-- Opening Marker --
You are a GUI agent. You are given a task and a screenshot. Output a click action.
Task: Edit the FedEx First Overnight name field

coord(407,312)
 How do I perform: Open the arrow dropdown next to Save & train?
-- Closing Marker --
-- Opening Marker --
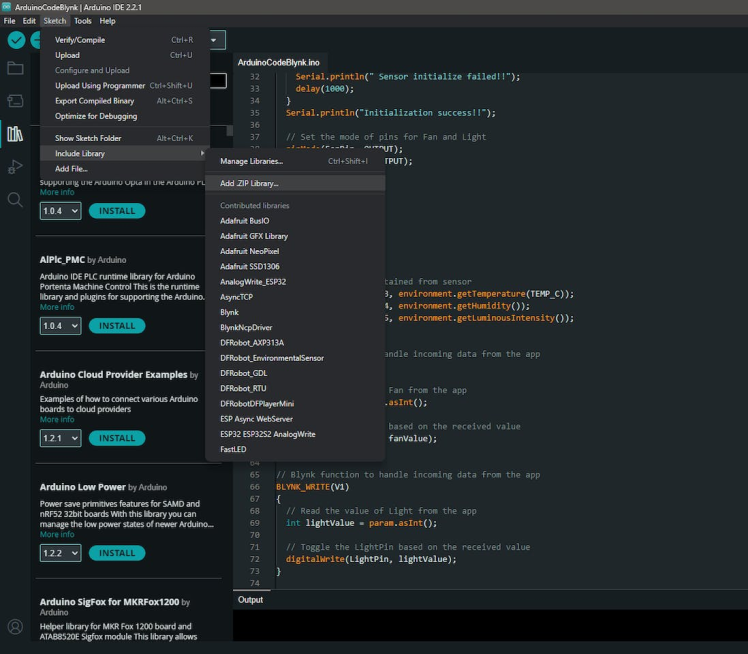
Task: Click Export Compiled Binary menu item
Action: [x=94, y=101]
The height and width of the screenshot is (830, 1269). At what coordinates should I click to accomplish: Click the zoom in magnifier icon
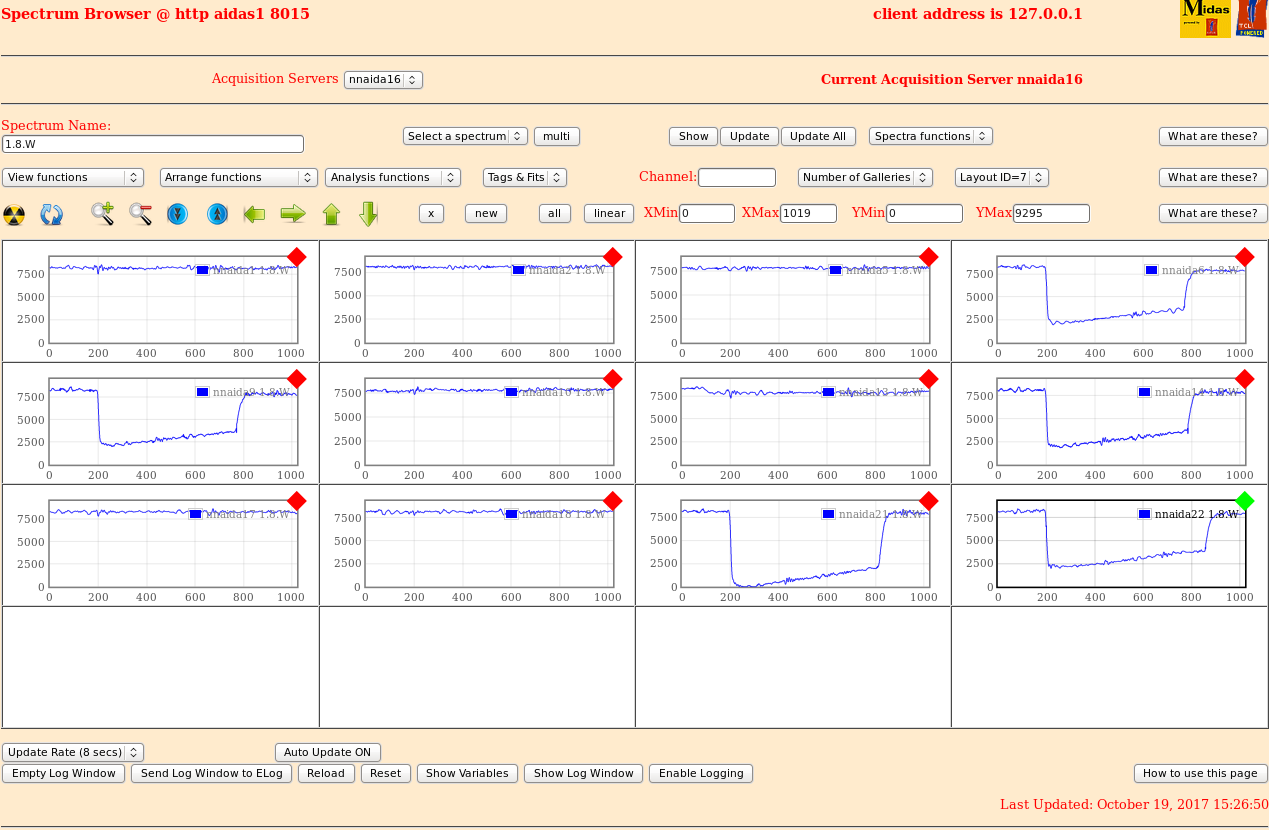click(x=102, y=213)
-- Closing Marker --
-- Opening Marker --
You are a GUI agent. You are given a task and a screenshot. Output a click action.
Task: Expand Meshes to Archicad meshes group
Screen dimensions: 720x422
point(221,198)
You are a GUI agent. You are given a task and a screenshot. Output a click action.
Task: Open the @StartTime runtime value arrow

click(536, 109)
-- Closing Marker --
**Directions:**
Out of the material above, output word for word the line with "Task: Edit the", the line with "How do I perform: Open", and all lines between them, with nothing else.

**Solution to this exercise:**
Task: Edit the FedEx First Overnight name field

coord(407,312)
 How do I perform: Open the arrow dropdown next to Save & train?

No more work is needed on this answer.